Task brief. Which lines in the entries below contain the word "dialog"? Pick out each one and copy it.

━━━━━━

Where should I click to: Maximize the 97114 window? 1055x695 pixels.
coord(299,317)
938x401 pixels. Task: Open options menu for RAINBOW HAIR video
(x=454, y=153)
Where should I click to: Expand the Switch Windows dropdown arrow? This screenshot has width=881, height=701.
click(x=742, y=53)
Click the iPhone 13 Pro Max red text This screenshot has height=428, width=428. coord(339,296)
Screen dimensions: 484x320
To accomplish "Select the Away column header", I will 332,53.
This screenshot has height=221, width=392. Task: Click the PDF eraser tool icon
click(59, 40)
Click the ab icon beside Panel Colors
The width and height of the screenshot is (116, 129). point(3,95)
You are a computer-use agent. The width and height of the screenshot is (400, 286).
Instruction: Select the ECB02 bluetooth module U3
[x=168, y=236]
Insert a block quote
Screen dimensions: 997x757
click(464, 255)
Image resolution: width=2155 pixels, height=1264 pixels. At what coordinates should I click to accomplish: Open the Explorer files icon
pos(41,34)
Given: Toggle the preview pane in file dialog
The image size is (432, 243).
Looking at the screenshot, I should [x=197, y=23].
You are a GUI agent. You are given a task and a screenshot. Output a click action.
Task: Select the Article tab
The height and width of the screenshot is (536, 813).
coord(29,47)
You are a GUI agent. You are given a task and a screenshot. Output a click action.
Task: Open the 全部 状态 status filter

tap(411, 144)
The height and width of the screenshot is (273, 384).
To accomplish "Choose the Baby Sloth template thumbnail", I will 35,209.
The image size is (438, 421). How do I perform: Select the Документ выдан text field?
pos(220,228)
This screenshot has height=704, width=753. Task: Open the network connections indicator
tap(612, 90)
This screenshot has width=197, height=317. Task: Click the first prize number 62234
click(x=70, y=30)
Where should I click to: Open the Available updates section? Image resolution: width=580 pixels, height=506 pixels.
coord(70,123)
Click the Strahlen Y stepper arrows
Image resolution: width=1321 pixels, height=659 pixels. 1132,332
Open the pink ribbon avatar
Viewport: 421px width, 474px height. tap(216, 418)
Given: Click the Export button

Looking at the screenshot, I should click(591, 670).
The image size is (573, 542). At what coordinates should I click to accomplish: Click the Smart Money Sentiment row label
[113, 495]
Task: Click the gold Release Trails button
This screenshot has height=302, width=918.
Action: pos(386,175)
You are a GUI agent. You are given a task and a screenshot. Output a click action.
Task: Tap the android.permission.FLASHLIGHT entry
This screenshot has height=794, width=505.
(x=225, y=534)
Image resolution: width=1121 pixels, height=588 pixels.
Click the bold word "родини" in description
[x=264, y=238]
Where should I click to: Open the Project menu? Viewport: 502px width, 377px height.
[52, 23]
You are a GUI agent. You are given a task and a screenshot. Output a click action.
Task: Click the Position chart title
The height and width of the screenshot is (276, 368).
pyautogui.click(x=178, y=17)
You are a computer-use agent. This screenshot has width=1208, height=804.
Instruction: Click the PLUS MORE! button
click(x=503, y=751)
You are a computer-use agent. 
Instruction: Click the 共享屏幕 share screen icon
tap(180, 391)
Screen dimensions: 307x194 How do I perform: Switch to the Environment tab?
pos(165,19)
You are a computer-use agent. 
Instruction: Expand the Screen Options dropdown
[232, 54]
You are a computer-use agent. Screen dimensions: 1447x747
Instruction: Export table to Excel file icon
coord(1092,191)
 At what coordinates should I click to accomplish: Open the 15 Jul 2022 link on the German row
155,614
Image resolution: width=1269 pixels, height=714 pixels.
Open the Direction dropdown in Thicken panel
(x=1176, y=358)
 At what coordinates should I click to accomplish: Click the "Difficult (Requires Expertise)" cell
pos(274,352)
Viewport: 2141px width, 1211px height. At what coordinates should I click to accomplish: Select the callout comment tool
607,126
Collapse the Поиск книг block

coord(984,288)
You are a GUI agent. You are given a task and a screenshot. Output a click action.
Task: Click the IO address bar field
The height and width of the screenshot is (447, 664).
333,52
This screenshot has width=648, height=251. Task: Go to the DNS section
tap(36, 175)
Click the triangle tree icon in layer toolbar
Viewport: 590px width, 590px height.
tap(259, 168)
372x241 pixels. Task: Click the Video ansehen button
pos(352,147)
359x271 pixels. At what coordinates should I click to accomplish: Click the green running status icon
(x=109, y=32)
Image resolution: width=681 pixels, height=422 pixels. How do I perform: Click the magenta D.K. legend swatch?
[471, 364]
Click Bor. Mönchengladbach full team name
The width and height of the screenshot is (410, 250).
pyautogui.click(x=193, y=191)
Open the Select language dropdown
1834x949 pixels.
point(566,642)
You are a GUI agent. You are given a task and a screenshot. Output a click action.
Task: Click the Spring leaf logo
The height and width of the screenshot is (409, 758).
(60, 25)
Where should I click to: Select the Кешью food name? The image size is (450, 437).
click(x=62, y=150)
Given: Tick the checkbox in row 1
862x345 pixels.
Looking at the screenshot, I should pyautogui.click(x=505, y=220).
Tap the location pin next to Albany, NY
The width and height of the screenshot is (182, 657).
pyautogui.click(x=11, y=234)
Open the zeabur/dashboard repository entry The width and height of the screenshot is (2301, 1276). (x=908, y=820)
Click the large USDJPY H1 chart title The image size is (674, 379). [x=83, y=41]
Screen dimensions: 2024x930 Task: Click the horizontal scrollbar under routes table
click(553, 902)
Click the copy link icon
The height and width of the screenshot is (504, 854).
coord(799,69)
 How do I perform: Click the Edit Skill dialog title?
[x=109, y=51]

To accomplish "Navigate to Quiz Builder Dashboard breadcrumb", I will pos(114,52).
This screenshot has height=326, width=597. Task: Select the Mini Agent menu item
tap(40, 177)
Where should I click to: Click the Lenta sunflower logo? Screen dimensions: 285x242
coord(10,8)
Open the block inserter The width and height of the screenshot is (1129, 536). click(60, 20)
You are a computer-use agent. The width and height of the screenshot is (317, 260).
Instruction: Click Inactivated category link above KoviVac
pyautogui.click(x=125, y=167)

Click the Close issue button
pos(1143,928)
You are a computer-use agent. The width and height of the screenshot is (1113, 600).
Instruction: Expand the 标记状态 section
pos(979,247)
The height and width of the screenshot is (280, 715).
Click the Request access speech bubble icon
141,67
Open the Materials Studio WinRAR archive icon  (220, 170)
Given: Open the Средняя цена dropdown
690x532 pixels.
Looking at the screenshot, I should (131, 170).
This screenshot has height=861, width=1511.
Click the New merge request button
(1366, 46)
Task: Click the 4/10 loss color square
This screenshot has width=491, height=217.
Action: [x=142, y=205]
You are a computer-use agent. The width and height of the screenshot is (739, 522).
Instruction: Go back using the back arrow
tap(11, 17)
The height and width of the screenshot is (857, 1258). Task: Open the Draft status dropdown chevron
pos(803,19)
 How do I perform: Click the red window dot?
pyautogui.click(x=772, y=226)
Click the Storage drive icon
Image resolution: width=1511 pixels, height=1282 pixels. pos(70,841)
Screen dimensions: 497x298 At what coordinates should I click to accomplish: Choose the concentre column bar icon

━━━━━━

Solution.
Given: Toggle the preview pane in file dialog
 How do I perform: Click the Edit Skill dialog title?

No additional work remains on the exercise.